● **Requests**:
[1] Decide whether each statement below agrees with the passage on secularism, and back each yes or no with the deciding words quoted from it. (a) The cardinal regards secularism as an enemy. (b) The passage puts the number of Catholics in Great Britain at 5 million. (c) The cardinal says a consumerist mentality is present in the secularist culture.
[2] Reproduce the passage on secularism word for word, from "But isn’t the" up to and including "rich secularist culture.".

● **Passage shown**:
----------------------------------------

As the minority Christian faith, British Catholics have a long tradition of dialoguing with the dominant Protestant culture.

Under Pope Benedict’s leadership there is also a renewed resistance to relativism.

As the leader of English and Welsh Catholics, Cardinal Murphy-O’Connor is acutely aware of the challenges facing Great Britain’s 5 million Catholics.

“Secularism, particularly in Europe, has found a form of trying to distance religion from life – to privatise religion,” the cardinal said.

“Yet the fact is that if people live their faith to their fullness there is no way it can be privatised.

“Religion and life go together. If it means Christians in their secular country have to swim against the stream of secularity, then so be it. That is our natural habitat today.

“I don’t think of secularism as an enemy. It is something we live with, which we breathe, not taking away from our own faith, but enabling us to witness it in a new way.”

But isn’t the danger that in travelling this road we are invited to see ourselves not so much as individuals but ever more so as consumers and commodities?

“That of course is true,” the cardinal answered. “The consumerist mentality is there in our comparatively rich secularist culture.

“One of the things that our Christian faith stands up for is the dignity of every human person, for what he or she is – not what they own – and therefore I think it’s very important for the Catholic Church to be on the side of the neglected and the poor and the marginalised. It’s part of our action for the poor.”

Last year Cardinal Murphy-O’Connor came out strongly as a spokesman for the unborn in the lead up to the British election.

----------------------------------------

● **Recorded data**:
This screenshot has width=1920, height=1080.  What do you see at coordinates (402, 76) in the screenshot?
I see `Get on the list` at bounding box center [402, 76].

----------------------------------------

● **Task-by-task solutions**:
[1]
(a) No: "I don’t think of secularism as an enemy."
(b) Yes: "Great Britain’s 5 million Catholics"
(c) Yes: "The consumerist mentality is there in our comparatively rich secularist culture."

[2]
But isn’t the danger that in travelling this road we are invited to see ourselves not so much as individuals but ever more so as consumers and commodities?

“That of course is true,” the cardinal answered. “The consumerist mentality is there in our comparatively rich secularist culture.